Viaggio nel Cilento: alla scoperta del borgo di Melito

“Picciol paesetto ma vago”: così Francesco Antonio Ventimiglia descriveva Melito di Prignano Cilento

Di Redazione Infocilento

“Picciol paesetto ma vago”: così Francesco Antonio Ventimiglia descriveva Melito di Prignano Cilento

“Picciol paesetto ma vago” così il nobile Francesco Antonio Ventimiglia, vissuto tra il XVIII e il XIX secolo, ebbe a dire di Melito nel suo volume “Il Cilento illustrato”, riassumendo in un breve rigo e con un solo termine centinaia di descrizioni altrimenti possibili ma mai altrettanto appropriate per un luogo così caratterizzato, poiché in quel “vago” di leopardiana memoria, c’è un’intera sezione della letteratura romantica ad esso dedicata.
Vago come indefinito, vago come incantato, vago come può essere un sogno, i cui contorni si disperdono e si sfaldano tra i silenziosi e stretti vicoli di un borgo che ha da sempre mantenuto una sua caratteristica individualità, nonostante la dipendenza amministrativa da Prignano, di cui è una delle frazioni più antiche.
Probabilmente fondato dagli abitanti delle località marittime che fuggivano dalle incursioni dei Saraceni nei secoli IX e X d.C., oppure frutto di successive espansioni di un primario insediamento monastico, Casalis Maleti, il casale dei meleti, come veniva originariamente chiamato, possiede molte particolarità e una leggenda che vale la pena di raccontare e che coinvolge una delle componenti architettoniche di maggiore interesse del luogo.

Ci riferiamo a Torre Volpe, così denominata dal nome della famiglia di cui fu proprietà una volta trasformata in abitazione, ne è testimone lo stemma presente sulla facciata principale, ma risalente probabilmente all’XI secolo, e sorta a difesa del villaggio contro i terribili assedi saraceni cui è legata da un’invenzione tanto furba quanto l’animale che per caso e per necessità finì poi per esserne simbolo e portavoce.

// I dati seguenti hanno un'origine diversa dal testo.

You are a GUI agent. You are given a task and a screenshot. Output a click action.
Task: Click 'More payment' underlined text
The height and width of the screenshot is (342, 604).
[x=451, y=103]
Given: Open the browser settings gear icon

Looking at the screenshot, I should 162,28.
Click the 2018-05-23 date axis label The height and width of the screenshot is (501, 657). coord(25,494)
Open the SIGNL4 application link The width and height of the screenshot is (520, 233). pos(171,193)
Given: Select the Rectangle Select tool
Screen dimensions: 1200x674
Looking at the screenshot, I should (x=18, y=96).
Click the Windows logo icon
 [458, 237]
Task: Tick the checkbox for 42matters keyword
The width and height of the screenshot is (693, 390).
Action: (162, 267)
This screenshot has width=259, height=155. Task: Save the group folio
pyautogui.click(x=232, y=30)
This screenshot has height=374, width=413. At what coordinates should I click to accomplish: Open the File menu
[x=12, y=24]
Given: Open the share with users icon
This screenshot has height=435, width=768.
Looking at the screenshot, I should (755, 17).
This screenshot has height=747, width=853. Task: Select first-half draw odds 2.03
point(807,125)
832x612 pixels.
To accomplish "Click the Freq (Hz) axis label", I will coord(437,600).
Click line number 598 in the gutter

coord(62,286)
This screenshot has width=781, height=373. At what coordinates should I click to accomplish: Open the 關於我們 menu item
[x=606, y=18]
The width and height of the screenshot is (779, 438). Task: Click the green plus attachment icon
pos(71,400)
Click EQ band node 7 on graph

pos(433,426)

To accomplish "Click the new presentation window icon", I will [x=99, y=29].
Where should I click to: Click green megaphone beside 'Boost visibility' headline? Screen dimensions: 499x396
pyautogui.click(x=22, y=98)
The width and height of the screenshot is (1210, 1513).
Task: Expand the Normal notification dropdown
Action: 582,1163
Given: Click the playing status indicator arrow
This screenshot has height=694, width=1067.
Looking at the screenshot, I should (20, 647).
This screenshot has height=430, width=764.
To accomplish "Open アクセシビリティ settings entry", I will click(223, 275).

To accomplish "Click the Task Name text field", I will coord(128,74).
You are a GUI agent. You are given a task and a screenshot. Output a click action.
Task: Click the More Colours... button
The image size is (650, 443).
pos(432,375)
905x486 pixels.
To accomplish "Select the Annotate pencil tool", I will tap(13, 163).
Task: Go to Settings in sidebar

Torre Volpe, torre ingegnosa, poiché si narra che durante gli assedi vi fosse montata sopra una ruota munita di catene alle cui estremità venivano posizionati grandi massi e pietre che con la rotazione del marchingegno finivano con l’essere gettati a grande velocità contro i nemici.
Una trovata che valse al paesetto la resistenza alla dominazione e la fierezza di una difesa strenua dei propri valori e del proprio apparato sociale, in nome di quell’autonomia che sempre ne rappresentò un possesso e un’aspirazione.